My R58 is a few months old. After about a month i started to notice the pressure gauge showing eratic behaviour, accompanied by some sort of rattling noise when in operation (this machine is really quite quiet when operating normally) - its now making quite a racket by comparison.

I took a video and showed it to Jordan at Bella Barista. Rocket apparently thought it was a pump issued, so a new one was ordered. When the machine got back to bella barista, Jordan couldn't replicate the pressure issue, but found a loose nut believed to be the cause of the noise. The issue was put down to maybe some trapped air near the OPV.

Machine duly sent back - and was fine for the first day.

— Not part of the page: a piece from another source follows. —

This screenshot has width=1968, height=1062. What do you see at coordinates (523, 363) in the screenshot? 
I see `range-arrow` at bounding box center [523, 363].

Now the problem is back!!!

See the video: 




The sound is quite clear, and the noise seems linked to pressure fluctuations - so have a good listen, anyone with a good ear.

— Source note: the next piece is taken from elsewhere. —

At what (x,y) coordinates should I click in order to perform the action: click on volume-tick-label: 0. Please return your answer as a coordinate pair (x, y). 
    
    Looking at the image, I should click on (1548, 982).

I'll be in touch with Jordan at BB to see what to do next, but feel like it might be useful to have some input from the forum in case anyone has any bright ideas??? It is one think to have a problem with my machine, and another to be told nothing is wrong...!!!!

Thanks very much,

Nick


----------



## nickmorrisrdg

Well, just to update: Bella Barista - brilliant as always, just swapped out the machine for a new one - no more messing around.

Many thanks to Jordan / BB for great customer service.


----------



## El carajillo

Great pity they did not do the same with my Verona:confused:


----------



## 4085

Frank, have you replaced it yet then?


----------



## CallumT

Probably learnt their lesson, was going to say looks like an OPV related issue or bypass valve on the rotary.


----------



## El carajillo

dfk41 said:


> Frank, have you replaced it yet then?


No I have not, just wondered why the differing actions? I still like the Verona ,shame it was a Friday PM model.


----------



## coffeechap

To be honest I think they will change out any machine provided they do any warranty work or get the machine back off the customer, without the customer doing work themselves.


----------



## El carajillo

They were quite happy for me to do the work and I more than happy for them to check my work when the had it back (tottaly professional) where is the difference?


----------



## coffeechap

Frank I really am not sure, usually they are pretty good on customer service and have always been open fair and transparent in any dealings that I have had with them, I can't comment on your situation.


----------



## Glenn

Lets not second guess the service aspects of Bella Barista (or any supplier)

Please discuss any issues directly with them. Only they will be able to advise why there is a different approach

Please note that I am not defending anyone as the totality and circumstances of issues from both parties are not known (and do not need to be aired on an open forum)


----------